Getting Started

git clone https://github.com/RunpengLuo/PlsChain.git
cd PlsChain && make
# create an index for the plasmid library with k=15
./plschain -i -k 15 -o lib_idx/ backbone.fa promotor.fa peptide.fa gene.fa terminal.fa terminator.fa
# classify the reads against the indexed library
./plschain -q lib_idx/ -o qry_res/ query.fastq.gz
# perform fuzzy match and group the classification
python scripts/plschain_postprocess.py qry_res/ lib_idx/

About PlsChain

PlsChain is an algorithm to classify Oxford Nanopore noisy reads (~5% error rate) sequenced from the plasmid mixtures, it solves the cyclic co-linear chaining problem in the cyclic manner.

Installation

The program is designated for Unix-like system (Linux & MacOS), C compiler, GNU make and zlib development files are required to compile the program.
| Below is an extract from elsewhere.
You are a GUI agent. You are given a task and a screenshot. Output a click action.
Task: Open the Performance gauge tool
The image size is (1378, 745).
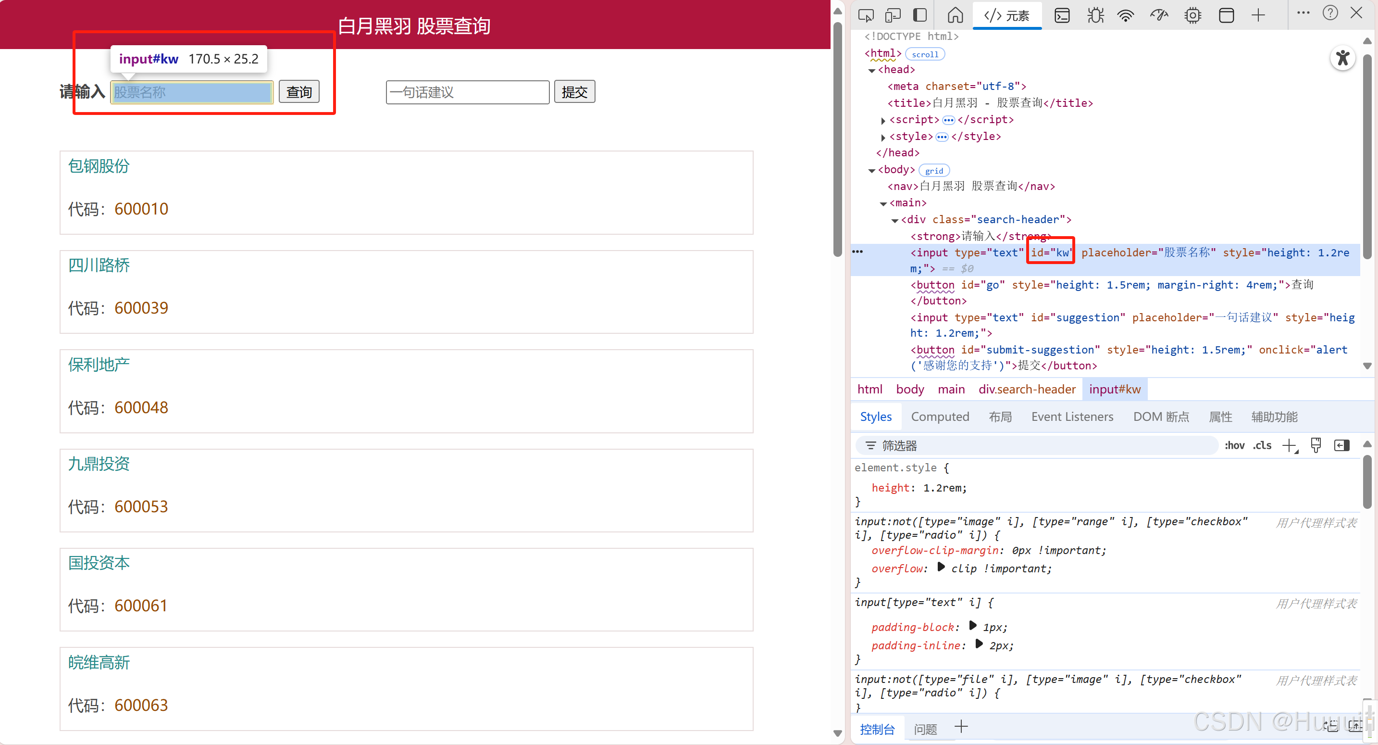point(1159,15)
Run the python script scripts/plschain_postprocess.py for grouping the results with a Python3 environment with no additional library been required.

Program Usage

Usage: plschain -i -k INT -o DIRECTORY FILE1 FILE2 FILE3 ...
       plschain -q DIRECTORY -o DIRECTORY <query.fa>
Options:
    -i            Indexing mode
    -q DIRECTORY  Query mode, index directory
    -k INT        k-mer size [15,32]
    -o DIRECTORY  output directory
    -h            show this message
  • FILE1 FILE2 ... consists the library of expression cassettes (with backbone removed), the order should follow the plasmid structure, cyclic order is allowed, e.g., backbone.fa promotor.fa peptide.fa gene.fa terminal.fa terminator.fa.
$python scripts/plschain_postprocess.py
scripts/plschain_postprocess.py <query_dir> <index_dir>
  • index_dirrefers to the output directory after running PlsChain with -i indexing mode, and query_dir refers to the output directory after running PlsChain with -q query mode.

Program Output

  • <out_dir>/qry_total.csv and <out_dir>/qry_total.fuzzy.csv stores the classification result per read with and without fuzzy match opertaions. Each row consists read name, followed by the ordered list of classified components. * indicates the corresponding component is not decided by PlsChain. fail indicates unclassified record. contamination indicates the filtered unclassified record as contamination based on read length.

  • <out_dir>/qry_total.group.csv and <out_dir>/qry_total.group.fuzzy.csv stores the grouped results based on <out_dir>/qry_total.csv and <out_dir>/qry_total.fuzzy.csv, respectively.

Simulation

PlsChain also provides a simulation script plschain_simulator.py that simulates sequencing data from a library of expression cassettes. plschain_simulator.py operates in three modes: sub_sampling, all_sampling, and real_sampling. plschain_simulator.py takes a configuration file and generate index and FASTA file. An example of the configuration file is provided at scripts/sim_conf.txt. Please check out the script and provided example for detailed explanation.